(Stored data)
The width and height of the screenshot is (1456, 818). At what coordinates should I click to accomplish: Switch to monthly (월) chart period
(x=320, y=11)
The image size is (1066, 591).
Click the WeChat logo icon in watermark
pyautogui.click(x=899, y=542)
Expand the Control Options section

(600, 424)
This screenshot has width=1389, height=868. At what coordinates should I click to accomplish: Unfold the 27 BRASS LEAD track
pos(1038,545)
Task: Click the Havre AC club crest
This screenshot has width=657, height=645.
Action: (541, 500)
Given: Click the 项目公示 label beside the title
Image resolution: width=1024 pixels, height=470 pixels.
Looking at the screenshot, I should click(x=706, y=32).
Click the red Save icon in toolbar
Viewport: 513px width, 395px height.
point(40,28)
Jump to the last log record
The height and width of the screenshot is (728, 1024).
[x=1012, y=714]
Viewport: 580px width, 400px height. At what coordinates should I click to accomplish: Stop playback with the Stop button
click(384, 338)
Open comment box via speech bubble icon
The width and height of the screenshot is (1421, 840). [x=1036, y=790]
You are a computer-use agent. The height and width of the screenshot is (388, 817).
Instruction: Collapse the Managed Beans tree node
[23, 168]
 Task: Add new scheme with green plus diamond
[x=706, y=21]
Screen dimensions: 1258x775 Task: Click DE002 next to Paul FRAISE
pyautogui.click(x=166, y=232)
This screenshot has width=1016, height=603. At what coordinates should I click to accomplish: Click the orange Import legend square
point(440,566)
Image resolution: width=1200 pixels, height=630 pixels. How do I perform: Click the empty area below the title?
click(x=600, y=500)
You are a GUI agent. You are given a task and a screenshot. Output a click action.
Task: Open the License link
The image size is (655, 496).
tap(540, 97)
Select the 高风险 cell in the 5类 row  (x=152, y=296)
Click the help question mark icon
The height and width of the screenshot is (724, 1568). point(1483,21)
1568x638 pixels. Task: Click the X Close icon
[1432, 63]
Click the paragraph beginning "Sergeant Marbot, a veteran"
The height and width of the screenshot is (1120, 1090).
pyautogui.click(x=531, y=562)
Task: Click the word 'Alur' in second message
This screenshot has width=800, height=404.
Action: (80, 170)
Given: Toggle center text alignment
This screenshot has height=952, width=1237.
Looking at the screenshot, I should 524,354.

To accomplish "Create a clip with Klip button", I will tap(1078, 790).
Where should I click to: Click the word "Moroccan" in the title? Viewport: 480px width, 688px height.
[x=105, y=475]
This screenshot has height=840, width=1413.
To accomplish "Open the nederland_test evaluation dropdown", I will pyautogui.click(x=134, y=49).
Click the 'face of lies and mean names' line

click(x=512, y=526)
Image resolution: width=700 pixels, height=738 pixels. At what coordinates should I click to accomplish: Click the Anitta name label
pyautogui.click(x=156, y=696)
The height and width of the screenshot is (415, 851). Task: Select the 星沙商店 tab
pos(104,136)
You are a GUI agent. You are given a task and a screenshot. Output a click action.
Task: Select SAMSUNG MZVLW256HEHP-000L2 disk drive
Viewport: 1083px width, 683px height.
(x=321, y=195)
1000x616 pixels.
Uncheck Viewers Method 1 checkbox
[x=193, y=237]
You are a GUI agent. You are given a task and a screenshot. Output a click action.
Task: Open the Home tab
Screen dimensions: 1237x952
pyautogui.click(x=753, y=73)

#### Activity
Your reply should consist of the records, duplicated exactly.

#### Solution below
The width and height of the screenshot is (1456, 818). At what coordinates should I click to accomplish: Switch to monthly (월) chart period
(x=320, y=11)
The image size is (1066, 591).
Click the WeChat logo icon in watermark
pyautogui.click(x=899, y=542)
Expand the Control Options section

(600, 424)
This screenshot has width=1389, height=868. At what coordinates should I click to accomplish: Unfold the 27 BRASS LEAD track
pos(1038,545)
Task: Click the Havre AC club crest
This screenshot has width=657, height=645.
Action: (541, 500)
Given: Click the 项目公示 label beside the title
Image resolution: width=1024 pixels, height=470 pixels.
Looking at the screenshot, I should click(x=706, y=32).
Click the red Save icon in toolbar
Viewport: 513px width, 395px height.
point(40,28)
Jump to the last log record
The height and width of the screenshot is (728, 1024).
[x=1012, y=714]
Viewport: 580px width, 400px height. At what coordinates should I click to accomplish: Stop playback with the Stop button
click(384, 338)
Open comment box via speech bubble icon
The width and height of the screenshot is (1421, 840). [x=1036, y=790]
You are a computer-use agent. The height and width of the screenshot is (388, 817).
Instruction: Collapse the Managed Beans tree node
[23, 168]
 Task: Add new scheme with green plus diamond
[x=706, y=21]
Screen dimensions: 1258x775 Task: Click DE002 next to Paul FRAISE
pyautogui.click(x=166, y=232)
This screenshot has width=1016, height=603. At what coordinates should I click to accomplish: Click the orange Import legend square
point(440,566)
Image resolution: width=1200 pixels, height=630 pixels. How do I perform: Click the empty area below the title?
click(x=600, y=500)
You are a GUI agent. You are given a task and a screenshot. Output a click action.
Task: Open the License link
The image size is (655, 496).
tap(540, 97)
Select the 高风险 cell in the 5类 row  (x=152, y=296)
Click the help question mark icon
The height and width of the screenshot is (724, 1568). point(1483,21)
1568x638 pixels. Task: Click the X Close icon
[1432, 63]
Click the paragraph beginning "Sergeant Marbot, a veteran"
The height and width of the screenshot is (1120, 1090).
pyautogui.click(x=531, y=562)
Task: Click the word 'Alur' in second message
This screenshot has width=800, height=404.
Action: (80, 170)
Given: Toggle center text alignment
This screenshot has height=952, width=1237.
Looking at the screenshot, I should 524,354.

To accomplish "Create a clip with Klip button", I will tap(1078, 790).
Where should I click to: Click the word "Moroccan" in the title? Viewport: 480px width, 688px height.
[x=105, y=475]
This screenshot has height=840, width=1413.
To accomplish "Open the nederland_test evaluation dropdown", I will pyautogui.click(x=134, y=49).
Click the 'face of lies and mean names' line

click(x=512, y=526)
Image resolution: width=700 pixels, height=738 pixels. At what coordinates should I click to accomplish: Click the Anitta name label
pyautogui.click(x=156, y=696)
The height and width of the screenshot is (415, 851). Task: Select the 星沙商店 tab
pos(104,136)
You are a GUI agent. You are given a task and a screenshot. Output a click action.
Task: Select SAMSUNG MZVLW256HEHP-000L2 disk drive
Viewport: 1083px width, 683px height.
(x=321, y=195)
1000x616 pixels.
Uncheck Viewers Method 1 checkbox
[x=193, y=237]
You are a GUI agent. You are given a task and a screenshot. Output a click action.
Task: Open the Home tab
Screen dimensions: 1237x952
pyautogui.click(x=753, y=73)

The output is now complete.